In order to standardize and make operations more efficient, organizations outsource various components of the HR value chain. From basic non-core processes, such as Payroll, Benefits Administration, and Employee Record-Keeping, HR service providers have steadily evolved over the years into servicing central core functions, such as human capital management. Most organizations still struggle with identifying the baseline criteria for outsourcing decisions. The key criteria for outsourcing decisions are typically grounded on opinion and approximations around what constitutes core and non-core HR competencies. In the organizational context, it is typically a team of senior leaders who debate and discuss the primary reasons why a particular process should be outsourced; and on most occasions these discussion lack data-driven arguments. Oftentimes, disagreements arise because it is difficult to obtain quantitative data to differentiate core from non-core functions. Experts recommend four business communication tips backed by data-driven metrics that can help drive the business case.
Skill-Level Enhancements― There are two ways by which outsourcing arrangements provide an opportunity to access and enhance skills level. Firstly, the organization gains access to specific process skills of the outsourcing service provider. Owing to the service provider specializing in specific processes, the organization gains access to higher skills in executing those processes. In addition, outsourcing frees up time for internal staff to enhance skills, and employ their existing skills in higher-level work. In outsourcing discussions, skill enhancements need to be discussed in terms of value. Quantitative insights on effectiveness, efficiency, and skill level enhancements can help drive these value conversations. What would make sense to the business― it is worth saying that outsourcing the process can reduce turnaround time by X unit points. Hard figures are hard to contest.

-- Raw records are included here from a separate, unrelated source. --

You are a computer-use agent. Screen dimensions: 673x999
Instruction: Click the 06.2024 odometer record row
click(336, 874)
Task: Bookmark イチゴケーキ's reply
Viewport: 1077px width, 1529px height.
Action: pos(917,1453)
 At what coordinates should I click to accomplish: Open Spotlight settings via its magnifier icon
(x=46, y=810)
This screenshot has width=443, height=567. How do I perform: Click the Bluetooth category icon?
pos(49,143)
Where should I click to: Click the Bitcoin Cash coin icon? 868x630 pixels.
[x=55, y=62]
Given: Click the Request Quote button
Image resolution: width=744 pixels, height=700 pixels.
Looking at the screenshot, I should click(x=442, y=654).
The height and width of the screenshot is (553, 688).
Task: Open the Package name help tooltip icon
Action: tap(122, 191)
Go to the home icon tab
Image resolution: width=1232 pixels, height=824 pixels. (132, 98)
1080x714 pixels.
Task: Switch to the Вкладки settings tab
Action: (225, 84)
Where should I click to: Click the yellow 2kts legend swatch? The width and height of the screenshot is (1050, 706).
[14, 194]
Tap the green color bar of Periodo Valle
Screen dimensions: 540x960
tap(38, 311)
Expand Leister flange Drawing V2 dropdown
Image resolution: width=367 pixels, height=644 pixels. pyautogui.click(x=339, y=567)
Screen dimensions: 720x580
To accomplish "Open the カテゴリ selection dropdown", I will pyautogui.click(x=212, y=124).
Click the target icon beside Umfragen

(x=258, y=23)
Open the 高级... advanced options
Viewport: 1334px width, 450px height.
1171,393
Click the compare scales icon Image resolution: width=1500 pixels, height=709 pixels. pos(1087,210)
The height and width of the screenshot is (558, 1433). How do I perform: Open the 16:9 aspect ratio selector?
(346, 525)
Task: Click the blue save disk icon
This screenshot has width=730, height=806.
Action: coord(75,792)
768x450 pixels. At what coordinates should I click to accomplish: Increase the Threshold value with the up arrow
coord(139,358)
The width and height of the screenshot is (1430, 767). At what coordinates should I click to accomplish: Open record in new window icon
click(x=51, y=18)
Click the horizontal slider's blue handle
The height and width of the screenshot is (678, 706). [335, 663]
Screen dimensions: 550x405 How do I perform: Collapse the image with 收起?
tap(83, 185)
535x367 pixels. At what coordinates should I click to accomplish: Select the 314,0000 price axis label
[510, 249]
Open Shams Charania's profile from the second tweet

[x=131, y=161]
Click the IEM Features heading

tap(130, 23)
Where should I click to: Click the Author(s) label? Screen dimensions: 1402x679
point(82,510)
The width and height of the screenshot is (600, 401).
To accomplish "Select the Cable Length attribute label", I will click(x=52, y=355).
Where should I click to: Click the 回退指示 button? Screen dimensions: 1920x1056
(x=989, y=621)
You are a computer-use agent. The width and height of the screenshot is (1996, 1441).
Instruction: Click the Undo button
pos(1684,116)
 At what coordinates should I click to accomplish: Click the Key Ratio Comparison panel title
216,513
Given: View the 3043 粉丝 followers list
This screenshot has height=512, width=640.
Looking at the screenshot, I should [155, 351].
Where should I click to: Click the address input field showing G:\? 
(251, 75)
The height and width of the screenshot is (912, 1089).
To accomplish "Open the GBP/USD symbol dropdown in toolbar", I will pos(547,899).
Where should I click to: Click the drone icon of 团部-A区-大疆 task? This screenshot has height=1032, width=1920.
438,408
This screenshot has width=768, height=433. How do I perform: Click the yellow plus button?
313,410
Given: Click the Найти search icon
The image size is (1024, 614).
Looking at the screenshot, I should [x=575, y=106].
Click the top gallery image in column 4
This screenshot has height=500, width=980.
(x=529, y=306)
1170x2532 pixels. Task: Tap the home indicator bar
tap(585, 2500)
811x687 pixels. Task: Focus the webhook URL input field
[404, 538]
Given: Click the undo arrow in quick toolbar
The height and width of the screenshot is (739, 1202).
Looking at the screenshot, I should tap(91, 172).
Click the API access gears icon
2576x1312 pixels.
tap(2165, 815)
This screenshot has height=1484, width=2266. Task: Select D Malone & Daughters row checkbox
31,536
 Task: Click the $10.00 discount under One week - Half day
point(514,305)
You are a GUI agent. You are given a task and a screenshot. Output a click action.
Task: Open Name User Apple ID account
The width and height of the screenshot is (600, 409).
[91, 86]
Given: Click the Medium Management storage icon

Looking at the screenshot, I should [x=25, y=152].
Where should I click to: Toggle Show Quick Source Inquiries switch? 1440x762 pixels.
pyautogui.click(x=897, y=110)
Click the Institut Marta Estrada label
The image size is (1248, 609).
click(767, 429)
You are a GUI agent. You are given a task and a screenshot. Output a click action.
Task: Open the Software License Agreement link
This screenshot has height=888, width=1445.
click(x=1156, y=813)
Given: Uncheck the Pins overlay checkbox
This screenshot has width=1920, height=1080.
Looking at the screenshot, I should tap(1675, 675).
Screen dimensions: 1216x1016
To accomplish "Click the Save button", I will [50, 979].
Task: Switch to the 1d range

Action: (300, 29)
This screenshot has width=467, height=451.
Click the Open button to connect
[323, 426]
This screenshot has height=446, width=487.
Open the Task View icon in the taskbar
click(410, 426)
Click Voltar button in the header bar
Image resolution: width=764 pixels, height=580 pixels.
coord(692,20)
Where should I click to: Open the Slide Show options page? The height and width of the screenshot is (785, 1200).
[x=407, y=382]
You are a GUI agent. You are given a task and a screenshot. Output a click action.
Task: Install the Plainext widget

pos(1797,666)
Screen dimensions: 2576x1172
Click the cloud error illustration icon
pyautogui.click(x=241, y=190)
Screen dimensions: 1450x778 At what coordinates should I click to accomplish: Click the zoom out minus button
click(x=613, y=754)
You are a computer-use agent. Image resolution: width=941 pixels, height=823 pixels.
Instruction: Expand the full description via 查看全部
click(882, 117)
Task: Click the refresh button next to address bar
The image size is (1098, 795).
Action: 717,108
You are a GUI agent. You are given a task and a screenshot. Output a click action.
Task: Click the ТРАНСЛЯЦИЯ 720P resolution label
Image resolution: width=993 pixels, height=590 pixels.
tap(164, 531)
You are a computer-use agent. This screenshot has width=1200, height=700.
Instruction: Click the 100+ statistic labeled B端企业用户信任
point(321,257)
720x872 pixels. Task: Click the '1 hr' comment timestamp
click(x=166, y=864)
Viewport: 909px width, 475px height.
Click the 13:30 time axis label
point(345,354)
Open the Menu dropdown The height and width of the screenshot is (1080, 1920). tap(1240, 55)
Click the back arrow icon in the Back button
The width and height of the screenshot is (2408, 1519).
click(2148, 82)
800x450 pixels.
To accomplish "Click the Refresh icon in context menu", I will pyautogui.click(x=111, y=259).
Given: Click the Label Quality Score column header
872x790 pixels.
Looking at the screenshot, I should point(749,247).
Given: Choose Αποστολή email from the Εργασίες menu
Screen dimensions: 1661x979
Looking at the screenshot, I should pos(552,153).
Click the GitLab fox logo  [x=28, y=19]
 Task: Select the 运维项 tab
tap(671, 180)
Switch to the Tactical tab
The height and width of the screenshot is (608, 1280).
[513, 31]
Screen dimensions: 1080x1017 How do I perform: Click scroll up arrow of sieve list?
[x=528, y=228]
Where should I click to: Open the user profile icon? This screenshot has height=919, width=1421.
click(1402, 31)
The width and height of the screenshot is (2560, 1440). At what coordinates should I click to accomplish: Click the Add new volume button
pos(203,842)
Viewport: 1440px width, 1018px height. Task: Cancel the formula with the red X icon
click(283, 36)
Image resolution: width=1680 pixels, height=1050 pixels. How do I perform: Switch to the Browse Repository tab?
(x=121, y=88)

Better Spend Alignment― Through the reduction of fixed costs by achieving economies of scale, outsourcing arrangements can prove more financially viable than setting up internal operations. There are also opportunities for lowering labor costs by gaining access to professionals with specific skills in more cost-effective locations. An outsourcing arrangement also offers the opportunity to create innovations within organizational processes by accessing the expertise of multiple clients accessible to the service provider. In terms of quantifiable data, these translate into the one on one mapping of cost differentials associated with infrastructure, staff, process development, and innovation between owned and outsourced processes. Business is more interested in knowing how outsourcing a particular process lowers direct labor costs by X units, skill development costs by Y units, and innovation costs by Z units.
Reduction of Resource Loss― Oftentimes the company bears the costs and risks of losing employees, thereby resulting in additional costs of hiring, training, service risk, and execution delay. Outsourcing ensures that the risk of resource loss is borne by the service provider. While presenting an argument it is important to quantify the monetary value of hedging risks of resource loss. Business language for resource loss reduction revolves around how outsourcing hedges risks of resource loss by X units per unit of output/service.
Improved Technology Access― Outsourcing can result in upgrading processes into more advanced technology platforms that may otherwise by prohibitive to roll out internally within the enterprise. In addition to quantifying the direct monetary gain of utilizing an advanced technology platform, it is necessary to quantify how the introduction of advanced technology affects business efficiency metrics. Rather than saying that outsourcing opens access to higher technology of a service provider, it is worth mentioning the extent of how the technology improves unit productivity and service efficiency.
While greatly helping push the business case for outsourcing, speaking the language of business also helps an organization define clear service expectation metrics. HR can leverage various tools to collect and track metrics for driving the business case. But the biggest transformation, that many experts believe HR needs to bring, is a change in mindset that embraces analytics and data-driven decision making as a part of everyday existence.